The BCCM at the Québec International Summit of Co-operatives
Day two of the International Summit of Cooperatives in Quebec saw four Australian representatives present on panels, showing the strong engagement of the Australian co-operative sector with the international sector. It is pleasing to see that our co-operative leaders are recognised internationally as thought and sector leaders.
BCCM Chairman and CEO of CBH Group, Dr Andrew Crane, spoke on a panel discussing the question of whether co-operatives can conquer the world, with particular reference to the agricultural sector. Following a report of the need for increased collaboration or partnership between agribusiness co-operatives, Andrew noted the importance of ensuring that the best outcome for member-owners was always front of mind. This was seen as especially important when looking at investment in agricultural infrastructure to ensure the best value supply chain for members.
Blake Wilson, General Manager of the National Health Co-operative, participated on a panel discussing the actual and potential expansion of health and social services provided by co-operatives, and shared the story of the National Health Co-op with an extremely interested audience.
Trent Bartlett, Director of CBH Group, and Brad Gannon, Company Secretary and General Counsel at Capricorn Society spoke on panels discussing how retail co-operatives can remain competitive and lead in a world with Amazon and Alibarber taking over retailing in many sectors.
Other speakers included Yves Morieux of Boston Consulting Group, who told us that co-operation increases efficiency and greatly decreases wasted resources, and encouraged attendees to harness the power of co-operation we already have available to us.
Robert Reich encouraged us to see co-operatives as the business model of the future, and fight for a fair and equitable society through our business model. Reich explained that he is a class ‘worrier’ rather than a class warrior, with concerns about the growing inequality seen across society.

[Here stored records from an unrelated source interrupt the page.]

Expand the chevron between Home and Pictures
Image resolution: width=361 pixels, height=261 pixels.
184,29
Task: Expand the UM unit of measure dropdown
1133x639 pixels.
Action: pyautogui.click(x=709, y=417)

Finally, Navi Radjou spoke to us about the importance of frugal innovation, ensuring that everyone has access to enough, and the importance of recognizing that having too much won’t increase overall satisfaction and will have negative consequences on those around us. Navi called on the sector to promote the cooperative ethos to ensure that everyone works together.
The BCCM is currently in Québec attending the International Summit of Co-operatives and we are extremely lucky to be here, amongst nearly three thousand enthusiastic co-operators from around the world.

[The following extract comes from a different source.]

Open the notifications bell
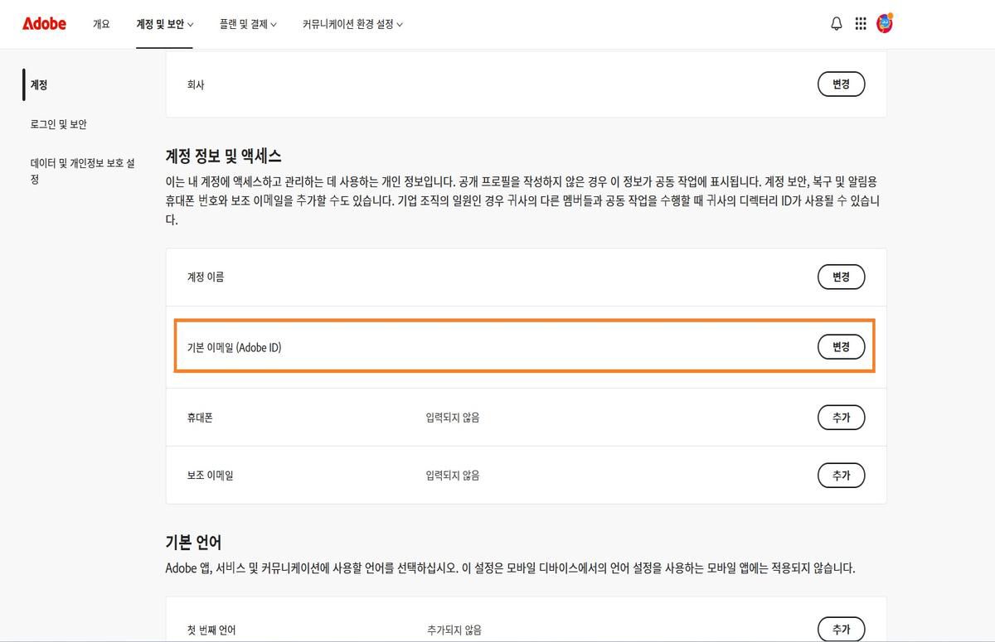The image size is (995, 642). point(836,23)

Things kicked off early on Sunday, with a pre-summit activity facilitated by BCCM CEO Melina Morrison, discussing the importance of country-level apex bodies and the ways in which these organisations can be more effective and efficient in their promotion of the co-operative model. Melina was joined on stage by Andrew Crane, CEO CBH Group and BCCM Chair, and with representatives from Canada, France, UK and Portugal.
Panellists discussed their experiences promoting the co-operative and mutual sector in their countries. A key theme of the discussion was the importance of data collection to ensure we can talk accurately about the power of our sector – by turnover, by member numbers, and reach in communities. The BCCM’s National Mutual Economy Report was highlighted as a way to do this, and Melina offered to share any of our IP to assist our international colleagues.
The BCCM is launching our third National Mutual Economy Report at our Summit on 9 November in Canberra.
Following the pre-summit panel, the BCCM welcomed those of the record number of Australian’s attending the Summit, along with a number if ICA Board Members and other international colleagues for a ‘meet the Australians’ event. ICA President Monique Leroux spoke about her enjoyment of her trip to Australia earlier in 2016, and noted how impressed she is with the enthusiasm, energy, and progress of the Australian co-operative and mutual sector.
On Monday, BCCM representatives attended pre-summit activities discussing the ways co-operatives can collaborate to ensure targeted and successful international development. We participated in a Hackathon, attended the Young Leaders’ networking event, and the formal Summit opening. BCCM CEO Melina Morrison then attended a dinner with ICMIF, the International Cooperative and Mutual Insurance Federation, at which they launched their updated global reputation survey.
The opening sessions of the Summit on Tuesday have been fantastic, with attendees hearing from eminent speakers such as Nobel Prize Winner Joseph Stiglitz, Mark Kramer, and Jeremy Rifkin amongst others. A strong theme throughout these discussions has been the opportunities for co-operatives to push towards the United Nations’ Sustainable Development Goals. All speakers agreed that these goals are within the DNA of co-operative businesses, and that the future is bright for our business model. Jeremy Rifkin mad the point that the sharing economy is, at its heart, a co-operative economy, and encouraged leaders to work together to galvanise our combined 1 billion global members to take back this sharing economy and move it away from the extractive business model.
BCCM CEO Melina Morrison spoke on a panel discussing the ‘real’ economy, and the ways in which co-operatives can drive the businesses of the future. Melina’s statement that co-operatives are like a ‘Ninja’ economy, a powerhouse hiding in plain sight, received a great response, and the call to action to bring them into the light was taken up by her panel.
Other panels included a discussion about women’s leadership in the economy, detailing the importance of taking initiative in ensuring women are developed for leadership positions in all democratic organisations.
The Summit runs until the Thursday and the BCCM will be providing with more updates during the week.